Screen Angles and Screen Clash

As we have already seen (in Chapter 1), if you want to print a photograph using black ink, you used to have to break it up into dots by bouncing the image through a screen and on to film. Alternatively, you can use software like Adobe Photoshop together with digital cameras and/or scanners to capture the image, and then the imagesetter (the machine that outputs plates or film from your files) rasterizes the result, i.e. turns all the pixel information into halftone dots. Whichever method you use, screen or software, the end result is an illusion of an image that is actually made up of a grid of dots arranged in a grid of lines at 90° to each other.

This is why at a print shop they do not talk about dots so much as about the lines of dots that together make up a screen of dots. It is not a 150-dot halftone; it is a 150 “line screen” halftone. Different press technologies and papers can handle only certain densities of screen, so the decision as to which one you use is important. But more of that later.

Printing the first color is no problem. But what happens when you want to print an image in more than one color? That means you are planning to print two screens of dots, one on top of the other. The results can be quite a surprise:

Color 1, black (fig. 2.6).

Color 2, cyan (fig. 2.7).

Now let us look at them together: fig. 2.8. This unfortunate result is called a moiré pattern. It is caused when two screens are laid down at close to the same angle and clash. Every few lines, the dots collide. However, printers discovered that if the second screen is turned until the rows of dots are 30° away from the first, the problem goes away (fig. 2.9).

So, color 1 can appear with a screen angle of 0° and 90°—i.e. the rows of dots are arranged on a grid of horizontal and vertical lines. Color 2 is turned 30° away from it. Color 3 has to be turned 30° away from both of them. So far, this is what you have (fig. 2.10).

Given that the colors need to be separated by 30° spaces, where can you put color number 4? There is simply nowhere for it to go. If you rotate it another 30°, you are back to where you started—on 0° and 90°. Fortunately, the answer lies in the nature of the colors themselves.

Consider the way we see colors. Obviously enough, we see black as the darkest and yellow as the lightest, while cyan and magenta fall somewhere in between. When any one of them is printed as a fine screen (around 150 lines to the inch), the dots are so small that we cannot see them even if we hold the sheet only 10–12in (250–300mm) away from us.

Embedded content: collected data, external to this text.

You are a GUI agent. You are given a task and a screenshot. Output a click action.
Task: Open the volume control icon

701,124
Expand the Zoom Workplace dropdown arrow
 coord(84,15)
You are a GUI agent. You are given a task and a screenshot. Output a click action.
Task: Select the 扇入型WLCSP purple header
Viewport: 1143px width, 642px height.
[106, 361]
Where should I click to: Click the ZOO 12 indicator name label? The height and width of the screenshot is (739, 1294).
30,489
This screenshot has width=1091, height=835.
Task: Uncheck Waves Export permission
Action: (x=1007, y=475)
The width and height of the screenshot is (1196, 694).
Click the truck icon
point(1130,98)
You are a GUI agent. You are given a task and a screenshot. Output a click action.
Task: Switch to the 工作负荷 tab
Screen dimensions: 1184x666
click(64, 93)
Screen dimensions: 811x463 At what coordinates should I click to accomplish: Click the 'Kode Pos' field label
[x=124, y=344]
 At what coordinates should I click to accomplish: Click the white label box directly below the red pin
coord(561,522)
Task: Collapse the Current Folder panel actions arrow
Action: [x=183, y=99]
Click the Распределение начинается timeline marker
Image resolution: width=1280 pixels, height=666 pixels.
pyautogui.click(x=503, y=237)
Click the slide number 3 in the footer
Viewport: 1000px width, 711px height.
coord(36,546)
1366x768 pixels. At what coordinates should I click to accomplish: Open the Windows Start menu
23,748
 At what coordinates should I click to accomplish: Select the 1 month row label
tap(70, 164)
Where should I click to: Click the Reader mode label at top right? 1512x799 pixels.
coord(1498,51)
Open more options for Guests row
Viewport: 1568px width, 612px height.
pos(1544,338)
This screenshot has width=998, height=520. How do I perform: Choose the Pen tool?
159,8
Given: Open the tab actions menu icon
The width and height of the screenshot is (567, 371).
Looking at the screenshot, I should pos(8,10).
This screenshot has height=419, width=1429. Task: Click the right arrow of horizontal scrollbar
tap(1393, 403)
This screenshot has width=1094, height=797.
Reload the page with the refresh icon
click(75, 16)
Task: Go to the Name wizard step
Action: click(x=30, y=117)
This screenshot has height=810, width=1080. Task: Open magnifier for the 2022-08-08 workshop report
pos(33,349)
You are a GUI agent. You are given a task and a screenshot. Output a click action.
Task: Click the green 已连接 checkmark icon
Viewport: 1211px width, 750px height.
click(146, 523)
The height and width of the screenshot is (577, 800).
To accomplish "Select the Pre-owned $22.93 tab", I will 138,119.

Yellow is even harder to distinguish. It is so invisible to us that we have not even noticed it causing a moiré pattern in every four-color print we have ever seen. And yet that is exactly what it does. Yellow can slide in between any two of the other colors, only 15° away from both of them. It always causes a moiré, and we never, ever, see it. But this is not the case with any of the other colors.

2.6 Color 1, black.

2.7 Color 2, cyan.

2.8 A moiré pattern.

2.9 The two colors together but at non-conflicting screen angles.

2.10 Three of the CMYK components separated by 30° increments.

2.11 The four CMYK components shown at the correct screen angles for printing.

2.12 All four CMYK colors, each printed as a screen at the correct angle.

Printers take things even further. As well as there being a range of relative visibility in the colors themselves, there are more- and less-visible screen angles. Not surprisingly, the most visible orientations—the ones that we will see more easily than any of the others—are 0° and 90°. When you think about it, it makes perfect sense. Our world is filled with vertical and horizontal objects, so we are especially used to noticing those angles.

Yellow, the least visible color, goes in at 0° (or 90°), the most visible angle.

Black, the most visible color, goes in at 45°, the least visible angle.

Magenta and cyan are placed 30° either side of black, one at 15° and the other at 75°—and it does not matter which of them goes where (fig. 2.11).

Remember, all of this is simply intended to maintain the illusion. That is all you need to do.

When these print as a screen of dots, and each color is set at the correct angle, there is no visible moiré pattern at all (fig. 2.12). And that is the secret of the four-color process.